(Source document Opens)

Favorite holiday song?
I go from hating all the Christmas music (I’ll Be Home for Christmas - kill me now) to enjoying it (Rockin’ Around the Christmas Tree - yes, I am LAME). But I’m pretty peeved that you never hear this holiday classic from the Pogues and the late Kirsty MacColl in the US:
That song is so sick - in good and bad ways. My favorite psychotherapist has this to say about the lyrics:
This is a description of classic codependency in a relationship. It reminds me of a Beckett play where the bond between two people is forged by mutual hatred and scorn rather than respect and love. It’s the result of years of disappointed expectations. The psychoanalyst Harold Boris once wrote an essay called “On Hope,” where he says that hope is toxic. Hope totally ignores what happens in the present and focuses on one’s life in the future. Embedded is the hope that someday in the future, the other person will come through, which makes the pathological bond in the present justifiable, because neither party wants to give up what could happen in the future, so the bond is inextricable. They’re saying, “I am nobody without you; all I have is my hatred of you. The future could be better, so let’s keep hope alive.” It’s amazing how many relationships are based on that premise.

(Source document Closes)
(Dataset content Opens)

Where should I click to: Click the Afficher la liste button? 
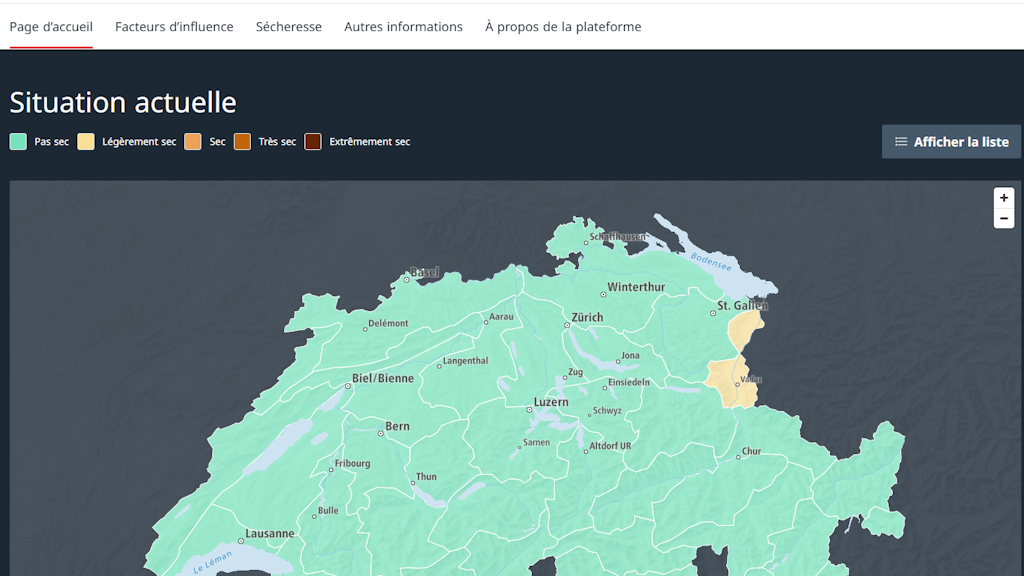point(951,142)
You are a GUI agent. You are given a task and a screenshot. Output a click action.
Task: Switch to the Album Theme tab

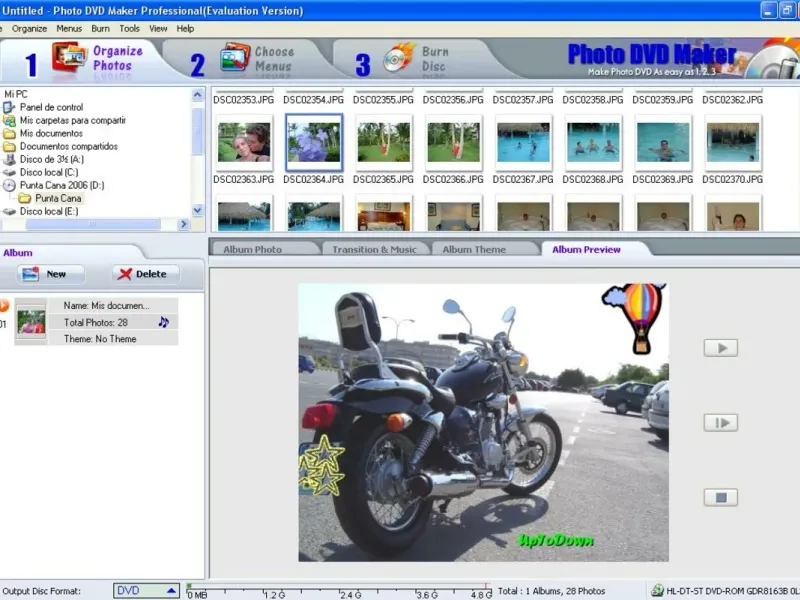pos(474,249)
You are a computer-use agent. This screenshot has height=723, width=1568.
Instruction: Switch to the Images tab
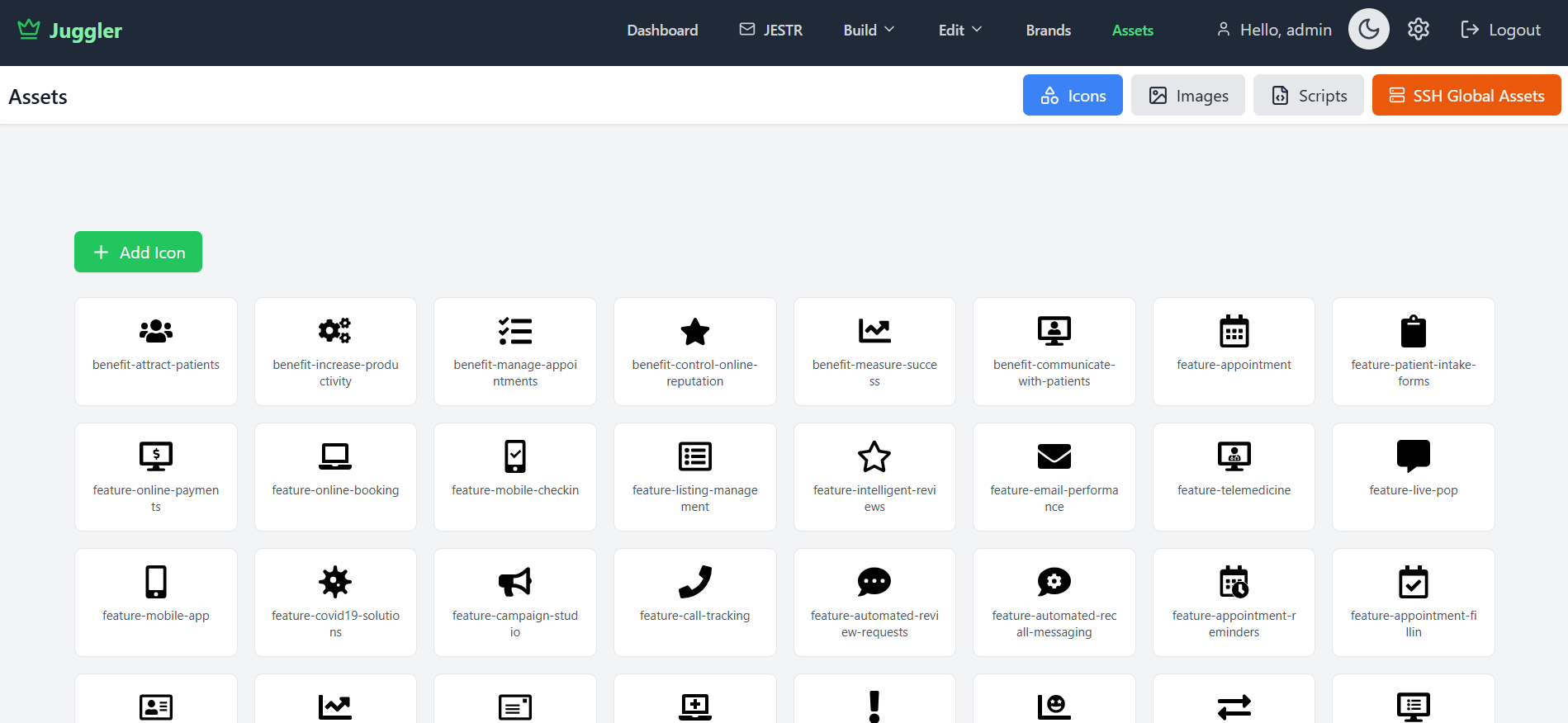click(1187, 96)
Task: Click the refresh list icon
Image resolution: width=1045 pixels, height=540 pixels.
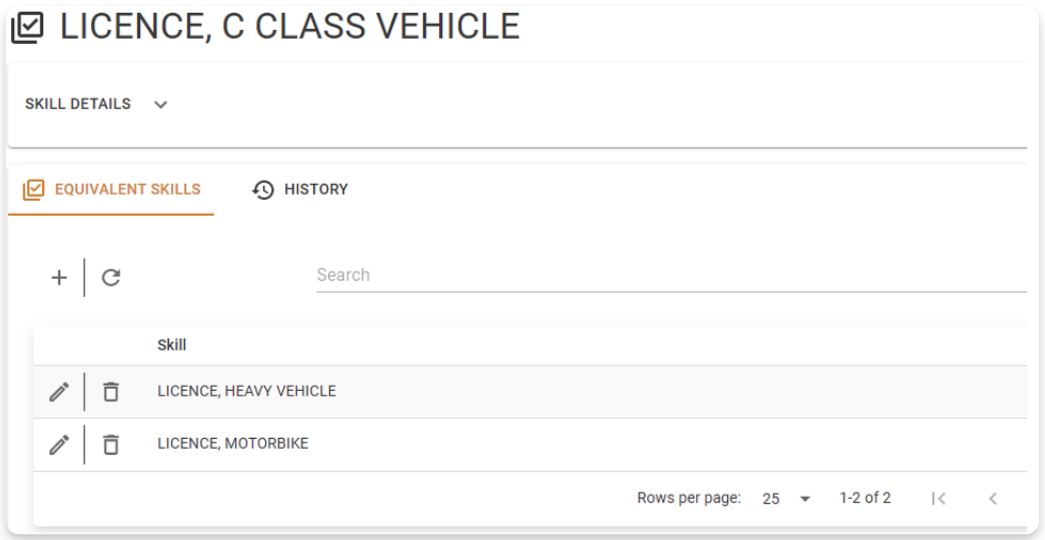Action: coord(111,278)
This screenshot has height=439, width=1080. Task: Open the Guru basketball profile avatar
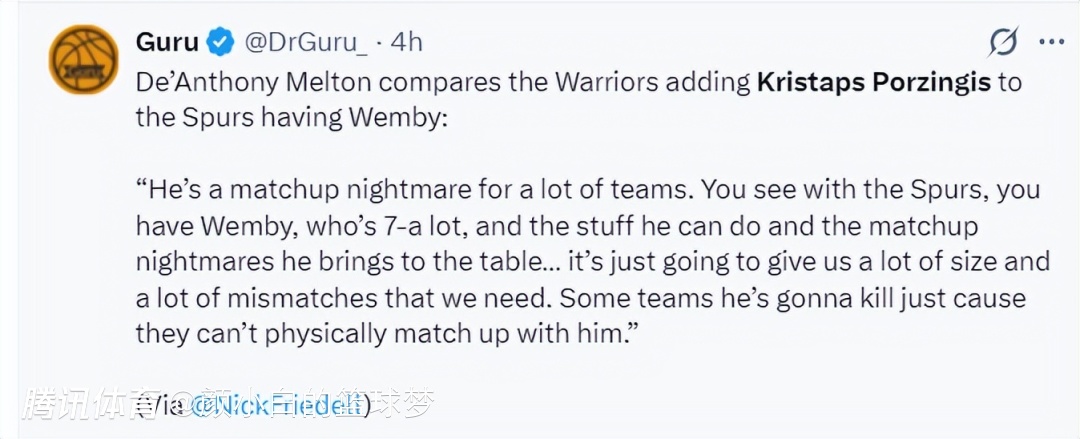point(85,59)
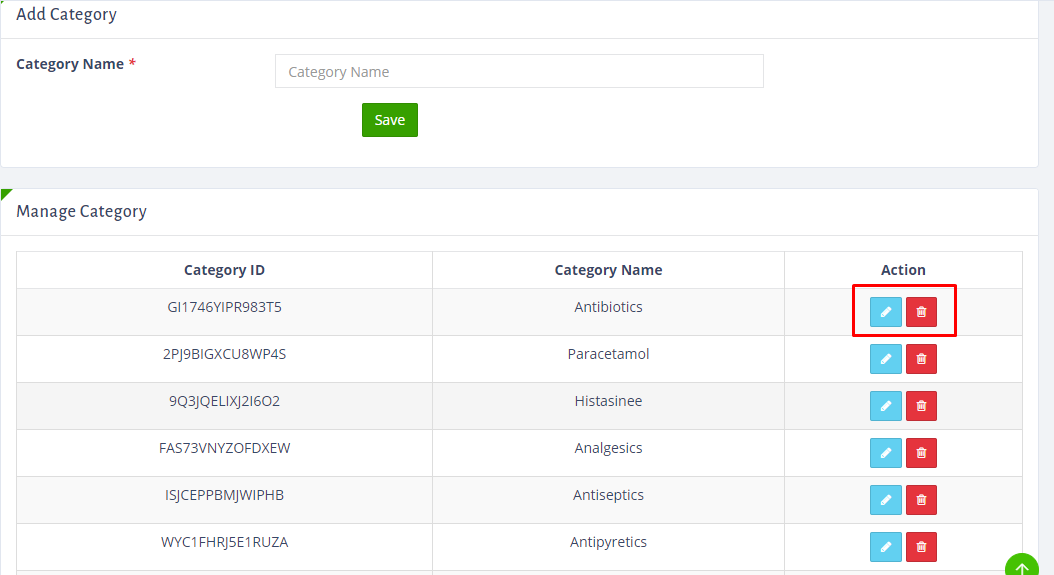Delete the Analgesics category
This screenshot has height=575, width=1054.
921,453
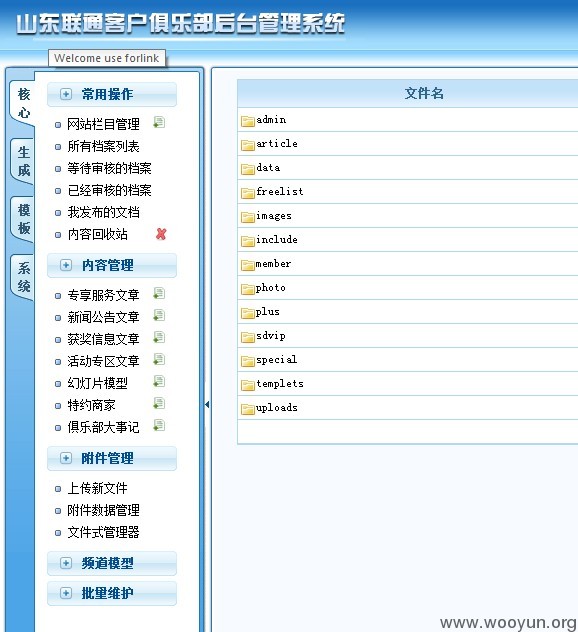
Task: Click the document icon beside 俱乐部大事记
Action: click(x=159, y=425)
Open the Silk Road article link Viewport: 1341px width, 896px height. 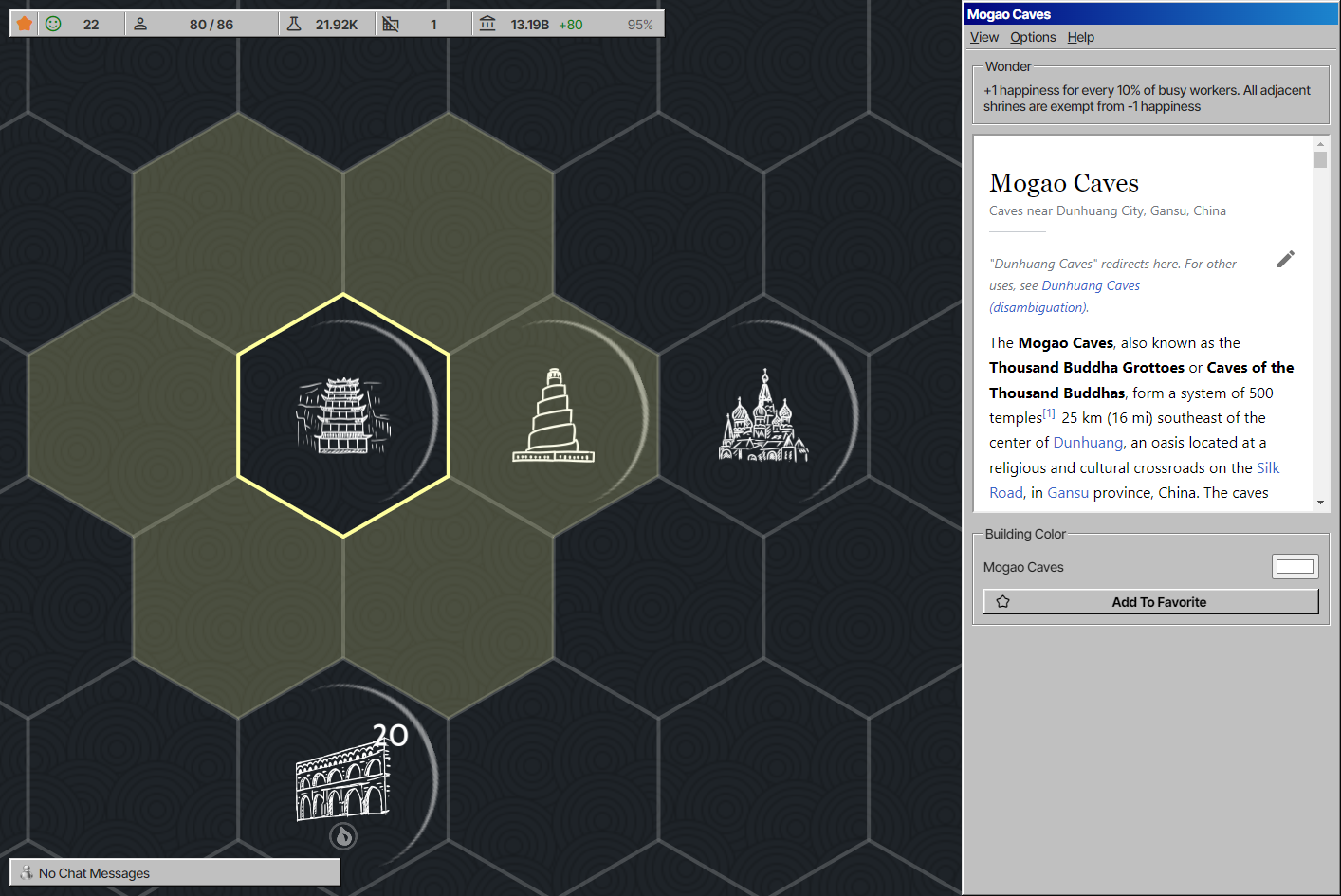click(1267, 468)
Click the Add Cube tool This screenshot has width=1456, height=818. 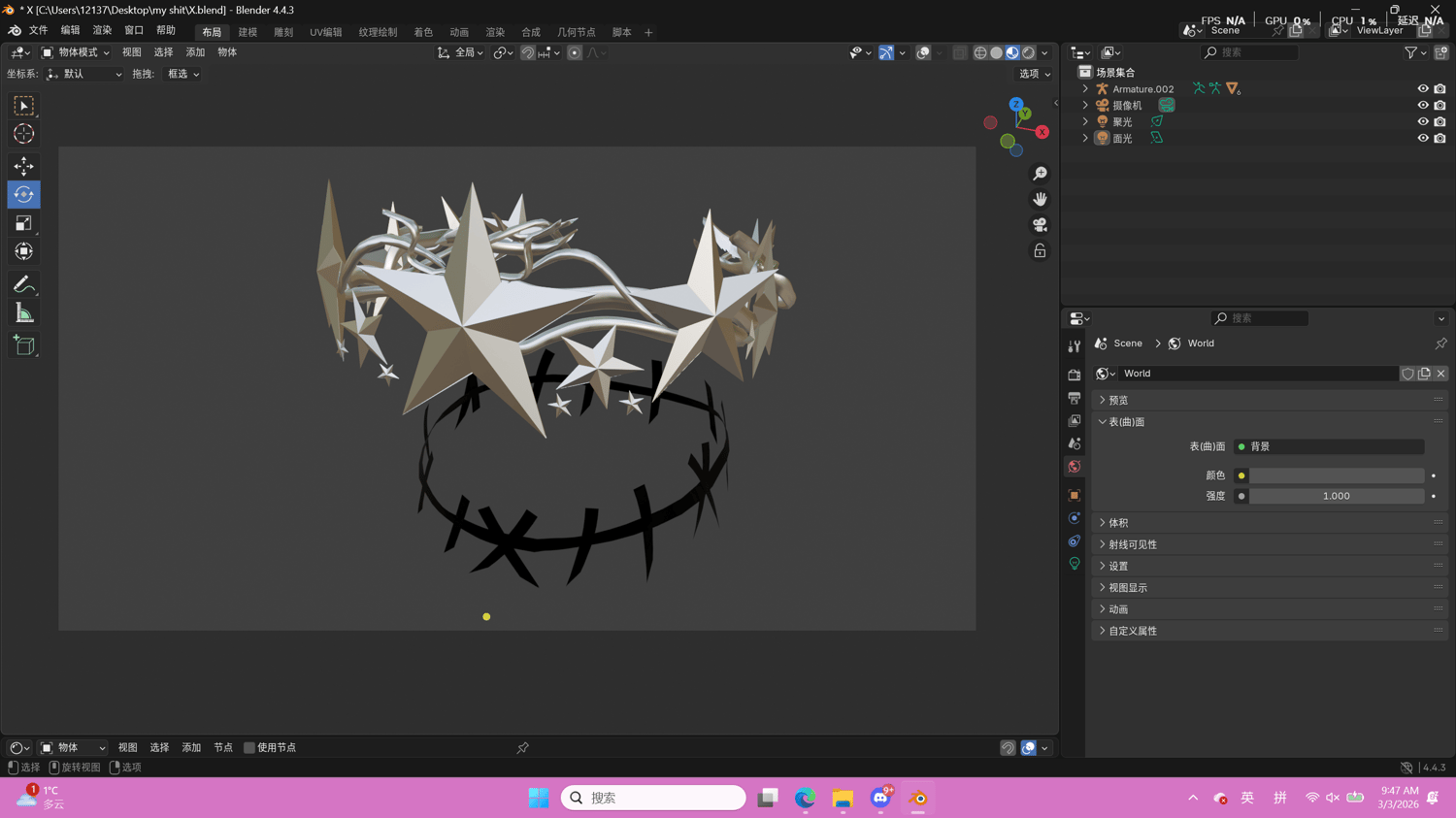[x=23, y=345]
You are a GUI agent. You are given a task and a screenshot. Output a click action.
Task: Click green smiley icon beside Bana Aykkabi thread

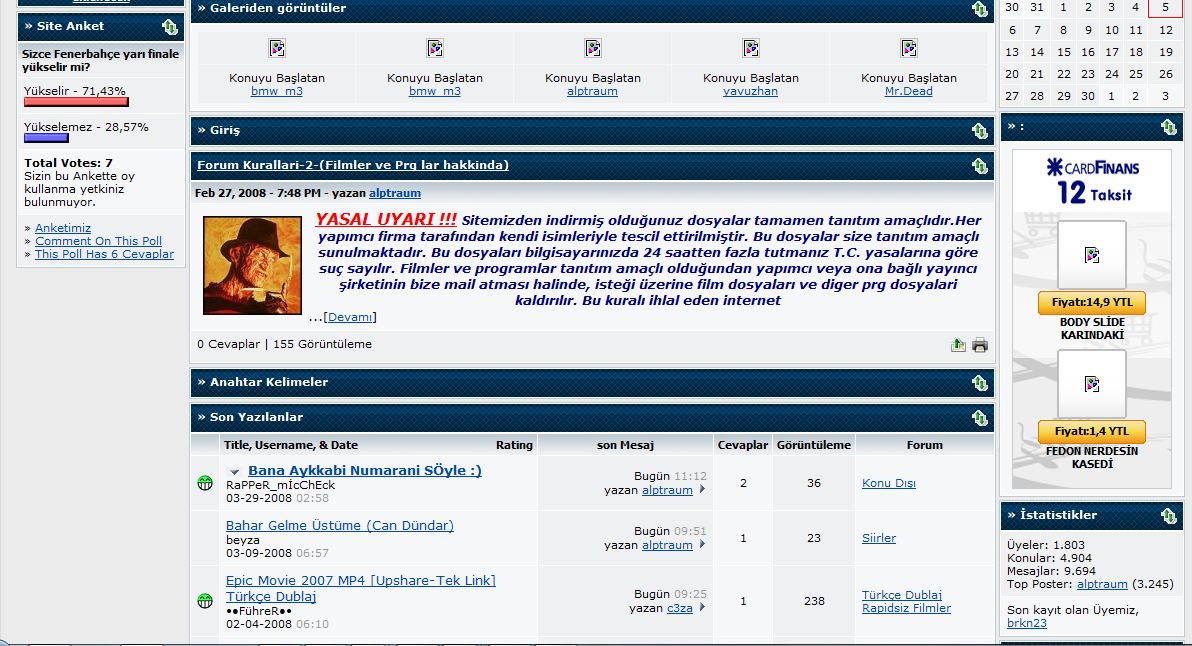click(x=205, y=483)
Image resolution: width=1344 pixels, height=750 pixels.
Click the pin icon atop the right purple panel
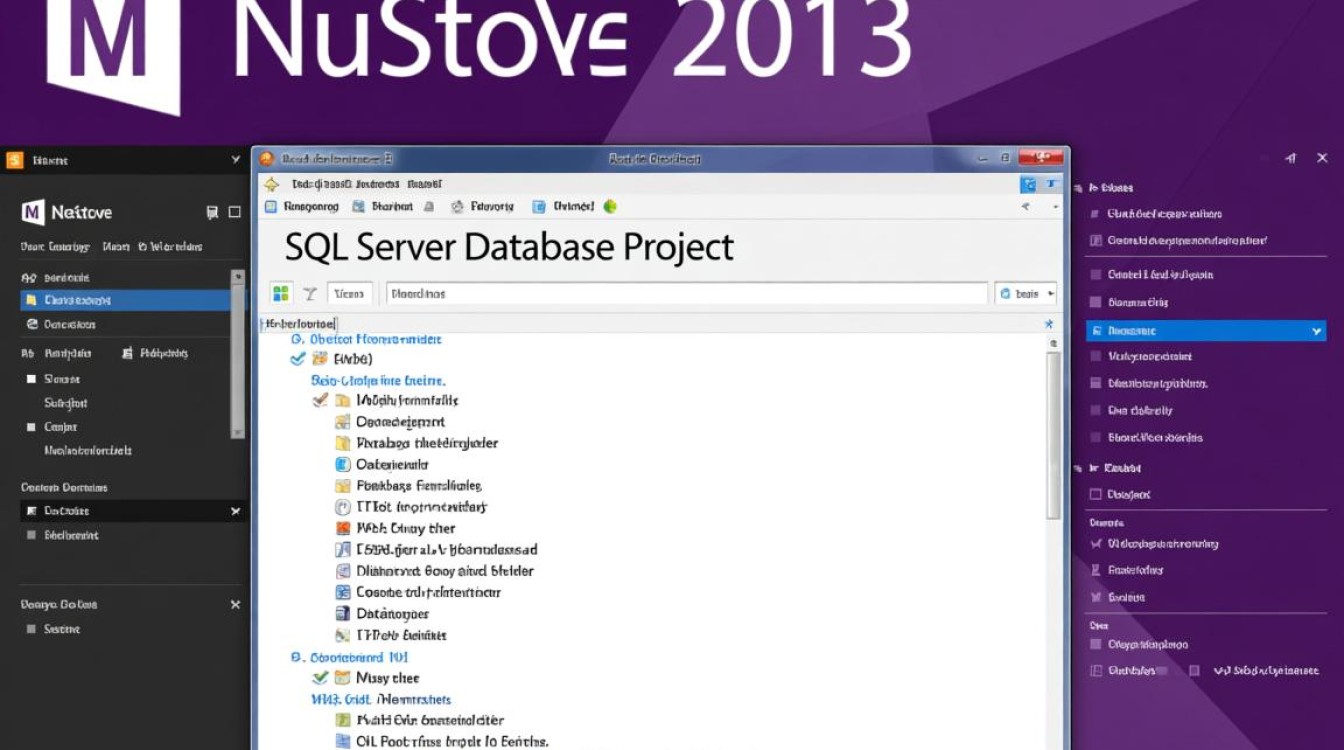1291,158
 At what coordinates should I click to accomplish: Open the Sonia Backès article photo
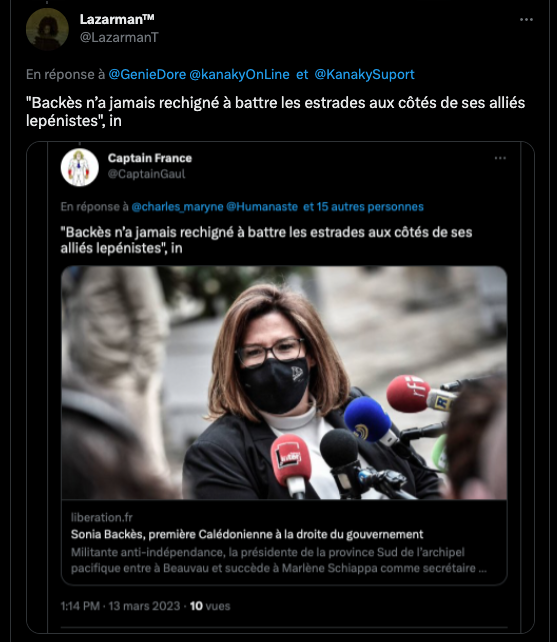284,382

(Dataset content Closes)

## Instructions to follow
Answer these questions about the holiday song post:
1. Which Christmas song does the writer say they enjoy?
2. Who performs the holiday classic that the writer says is never heard in the US?
3. What essay by the psychoanalyst Harold Boris is mentioned?

## Output of the task
1. Rockin' Around the Christmas Tree
2. The Pogues and the late Kirsty MacColl
3. "On Hope"